* _SELECTED EXCERPT_:
The new edifice in Sri Govardhanpur is not just another Hindu temple. In fact, there is some debate about whether it should be called Hindu at all, for it is dedicated to the remembrance of a saint whose person, perspective^ and teachings place him in a sense outside the Hindu pale. His name is Ravidas; he was a man of Benares; and though he lived in the fifteenth or sixteenth century, he still qualifies today as the great Untouchable saint of north India. If one means by Hinduism the religious system whose central rituals are entrusted to Brahmins, whose central institutions require a set of reciprocal but unequal social relationships, and whose guiding ideas set forth what life should be within this hierarchically variegated world and how it may rightly be transcended, then Ravidas was not really a Hindu. As he saw it, there was nothing fundamental about the institutions of caste. His position in society helped him see the point, for he was a leatherworker, a camar, a shoemaker, someone whose work brought him into daily contact with the hides of dead animals. Strict Hindus either shun the touch of such skins altogether, believing them to be polluting, or contact them only with the lowest portion of their bodies, the bottom of their feet. And that, by extension, is what the camar is in relation to almost all of Hindu society.

* _SOURCE EXCERPT_:
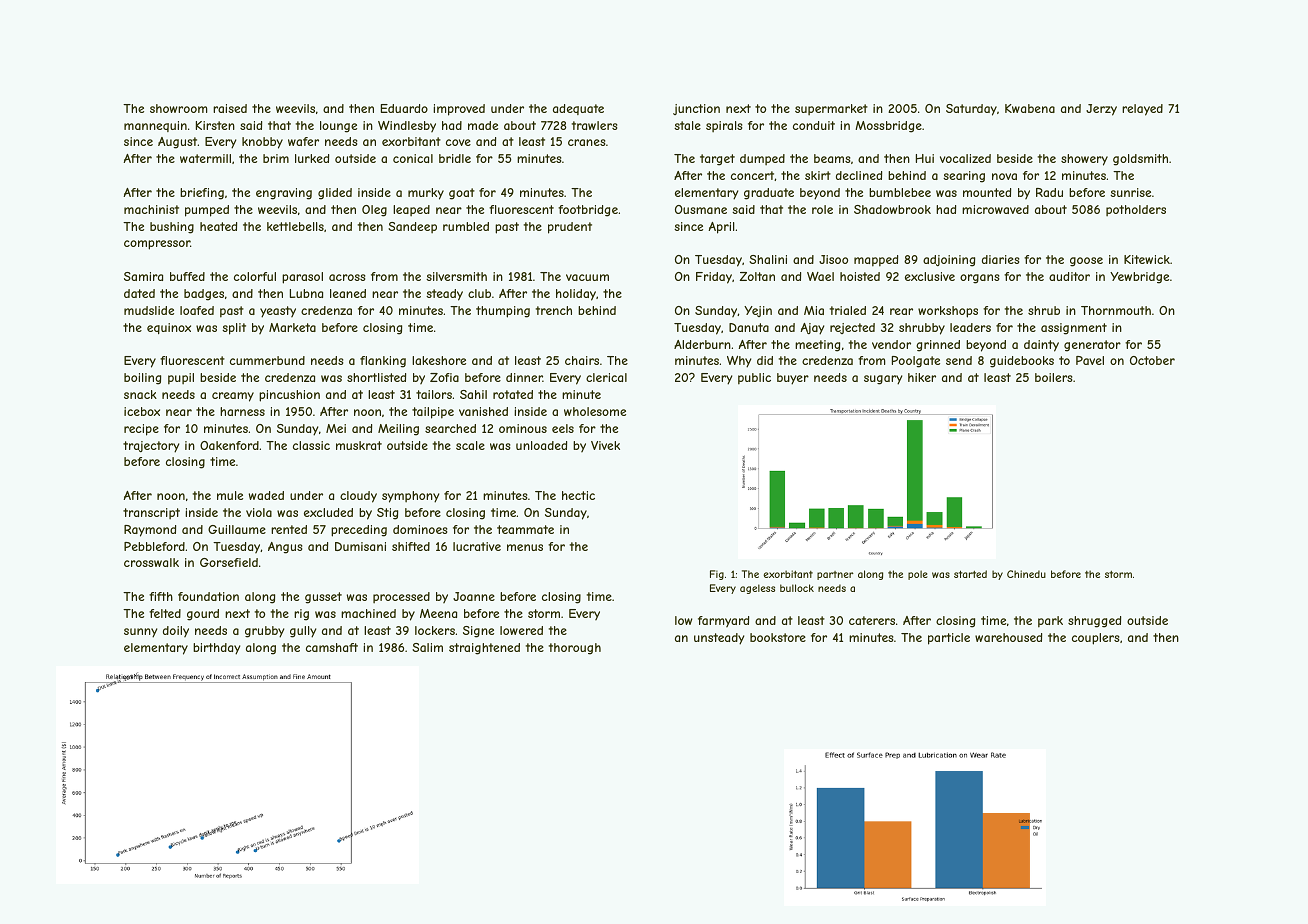 The image size is (1308, 924). I want to click on prudent, so click(570, 228).
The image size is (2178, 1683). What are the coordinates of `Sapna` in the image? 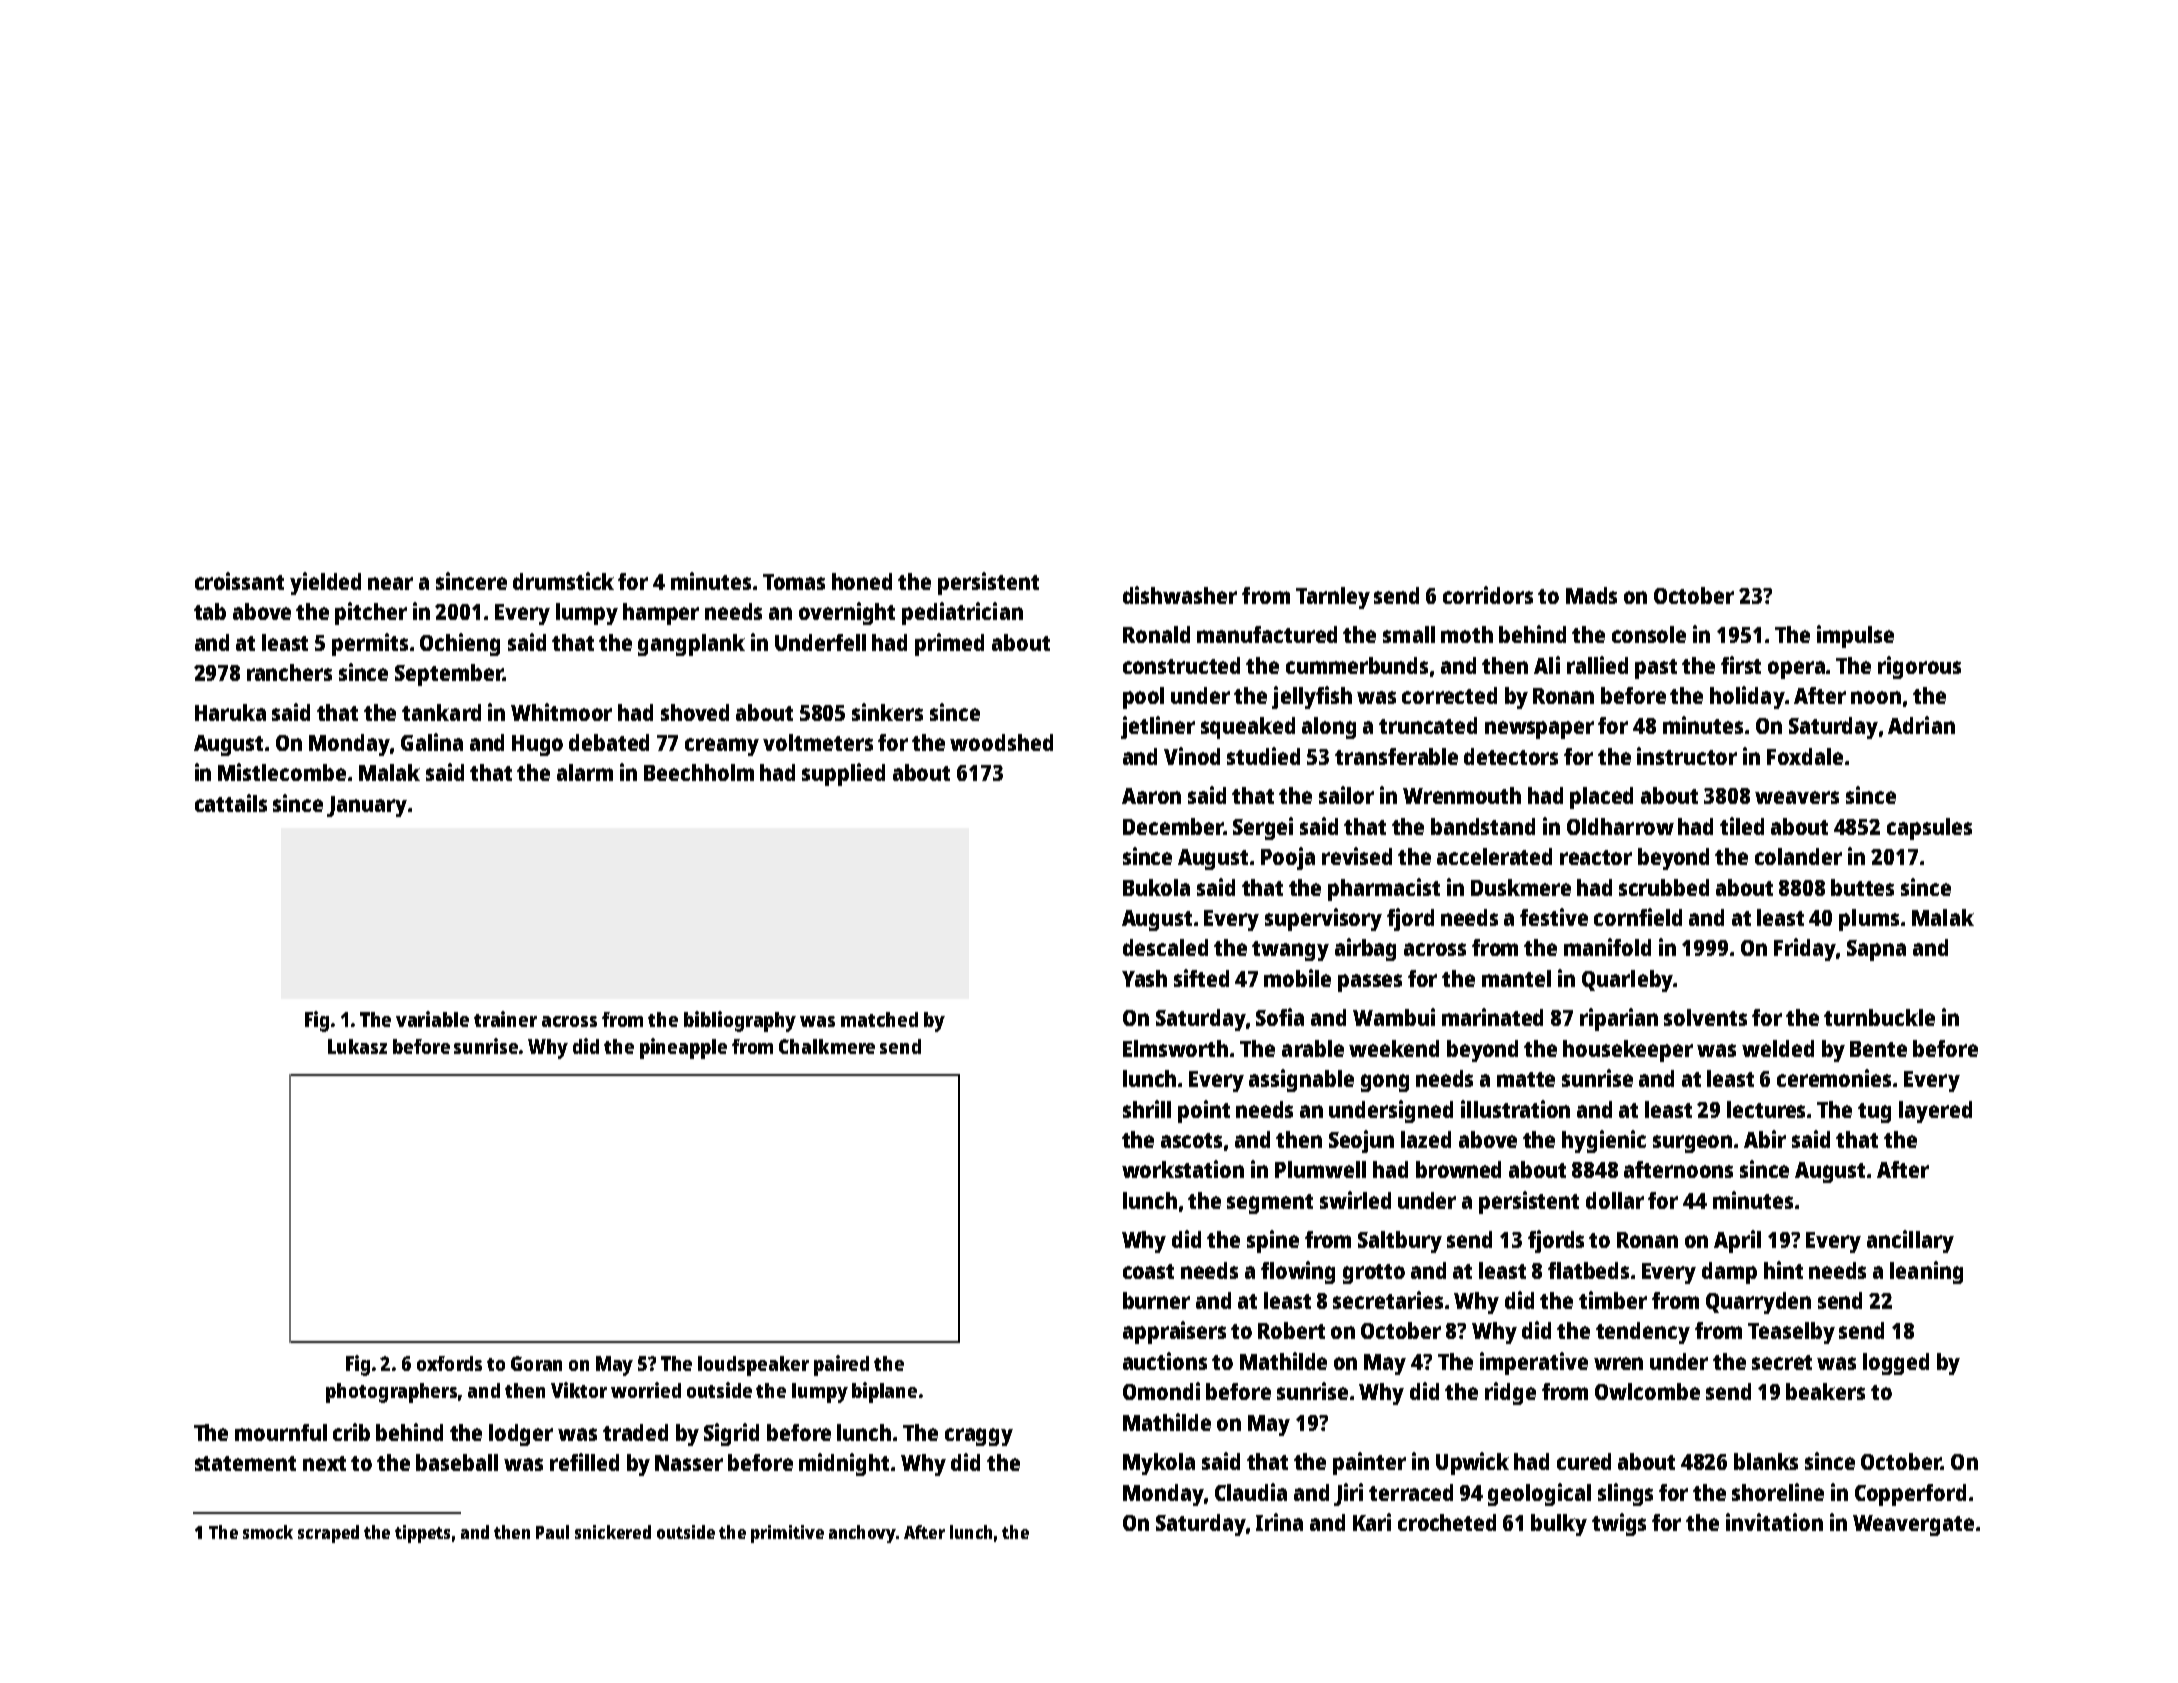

* _EXERCISE DESCRIPTION_: Return the full passage about Ravidas and the temple in Sri Govardhanpur word for word, with nothing added or left out.

* _TASK OUTPUT_:
The new edifice in Sri Govardhanpur is not just another Hindu temple. In fact, there is some debate about whether it should be called Hindu at all, for it is dedicated to the remembrance of a saint whose person, perspective^ and teachings place him in a sense outside the Hindu pale. His name is Ravidas; he was a man of Benares; and though he lived in the fifteenth or sixteenth century, he still qualifies today as the great Untouchable saint of north India. If one means by Hinduism the religious system whose central rituals are entrusted to Brahmins, whose central institutions require a set of reciprocal but unequal social relationships, and whose guiding ideas set forth what life should be within this hierarchically variegated world and how it may rightly be transcended, then Ravidas was not really a Hindu. As he saw it, there was nothing fundamental about the institutions of caste. His position in society helped him see the point, for he was a leatherworker, a camar, a shoemaker, someone whose work brought him into daily contact with the hides of dead animals. Strict Hindus either shun the touch of such skins altogether, believing them to be polluting, or contact them only with the lowest portion of their bodies, the bottom of their feet. And that, by extension, is what the camar is in relation to almost all of Hindu society.